Jon Lansman founded Momentum in 2015Joe Robinson

On Monday, Momentum founder and chair Jon Lansman told the assembled members of Cambridge Universities’ Labour Club that “now is a time of greater optimism” than ever before, and “not least because of the election of Jeremy Corbyn”.

The lifelong political activist, a close confidant of the late Tony Benn, began his talk by arguing that the current political climate represented a “major battle” but that it was also a “fantastic opportunity which we shouldn’t miss”.

He claimed that this had been caused by “the tremendous disillusionment and disenchantment with politics and politicians of all types”, adding that “I think you can see it quite clearly in the declining level of support for all major parties over a long period”.

Lansman opined that such disillusionment was “universal” and that “we’ve just seen the effect of it in the US”, where the situation is “the equivalent of Yvette Cooper losing to Nigel Farage”.

“It is a terribly worrying period. You see the far-right doing so well across Europe, because of the failure of establishment politicians to deliver to people what they expect, which is rising living standards.”

“The failure to protect people from the effects of globalisation, the insecurity and uncertainty that that brings, and unfortunately people have looked to the Right for those kinds of responses.”

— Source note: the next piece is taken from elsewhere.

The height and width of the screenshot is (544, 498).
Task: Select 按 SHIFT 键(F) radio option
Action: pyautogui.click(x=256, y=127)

Lansman concluded his appraisal of the current political environment by stating that “while there is optimism, there is good reason for deep concern in this country and across the Western world”.

He claimed that he was surprised by Corbyn’s success in winning the Labour leadership: “My expectation was that if Jeremy got onto the ballot paper, we would do very well, but by very well I thought that would be 35, 40 per cent of the vote.”

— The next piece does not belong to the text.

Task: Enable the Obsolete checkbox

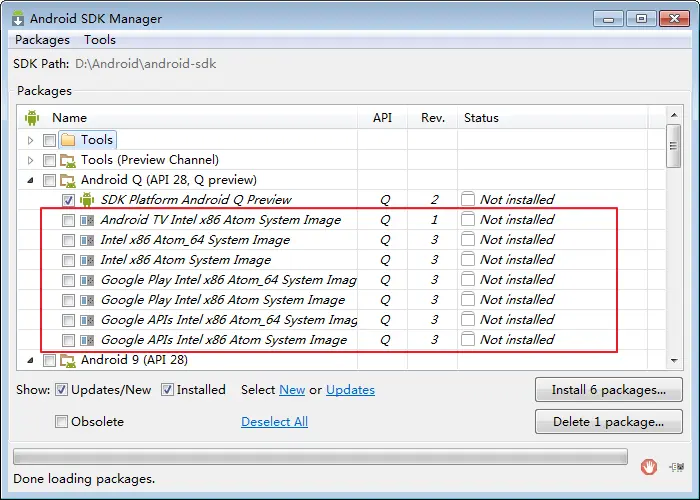Action: [x=61, y=422]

The Labour Leader’s victory represented a “fantastic upsurge of support that we could not have predicted”, according to Lansman.

He was critical of the last Labour government, arguing that “the combination of talking tough [on immigration and asylum seekers] while perhaps doing something nearer the right thing has actually created a climate of opinion that enabled UKIP to do so well”.

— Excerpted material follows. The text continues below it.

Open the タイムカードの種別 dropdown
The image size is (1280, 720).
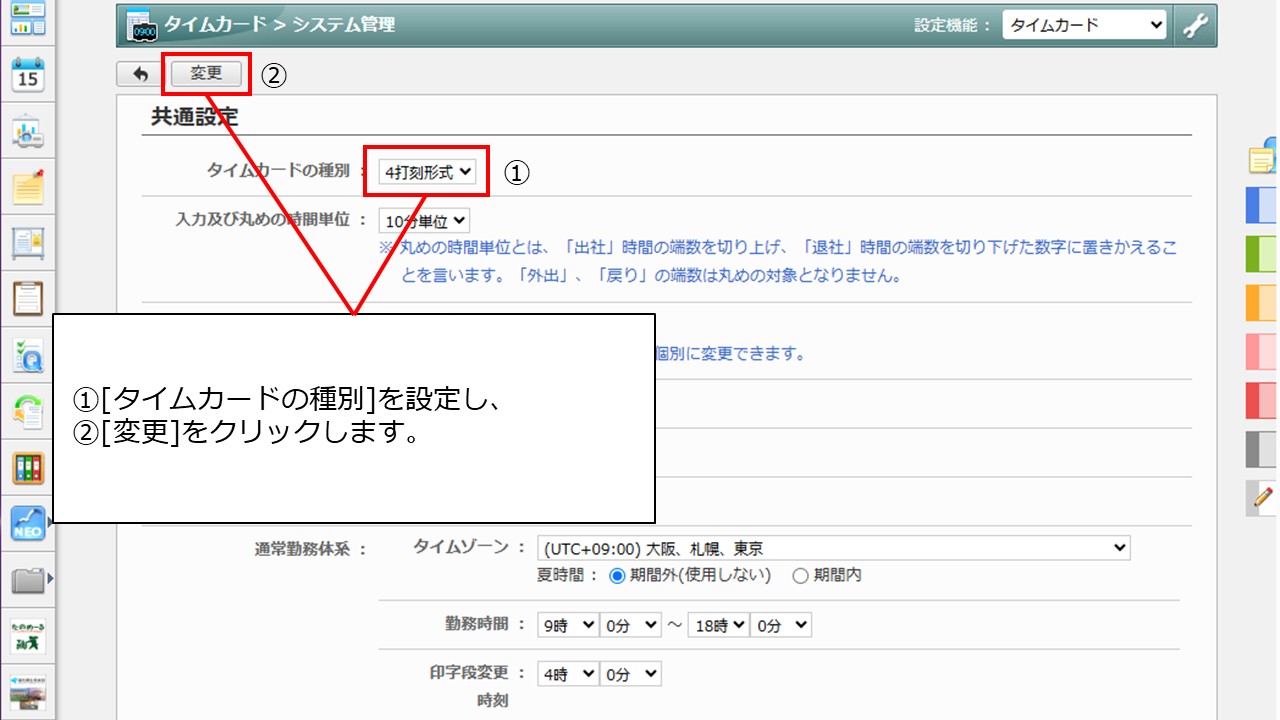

He also criticised the behaviour of Labour MPs in the wake of Corbyn’s victory, who saw it as a “threatening kind of shock”, but stopped short of advocating for mandatory reelection of MPs on the grounds of party unity.

Lansman, who was a key member of the Campaign for Labour Party Democracy in the 1970s and 1980s, also highlighted what he characterised as a “party machine that was “incredibly centralised” with “very little effective party democracy”, creating a system in which “policy came from the top, strategy came from the top, everything came from the top”.

On the issue of the party’s declining poll numbers and Corbyn’s record unpopularity, he insisted that the leader’s policies had a “lot of resonance with the public” and while conceding that Labour has “an uphill struggle”, he emphasised that “the situation that Britain is in is desperate”.

He attributed Corbyn’s poll numbers to having had “a bitter battle in the Labour Party” in the last year since the leader’s election. He emphasised that he “did not want to have a leadership election in the summer”, and that the race “damaged the party”.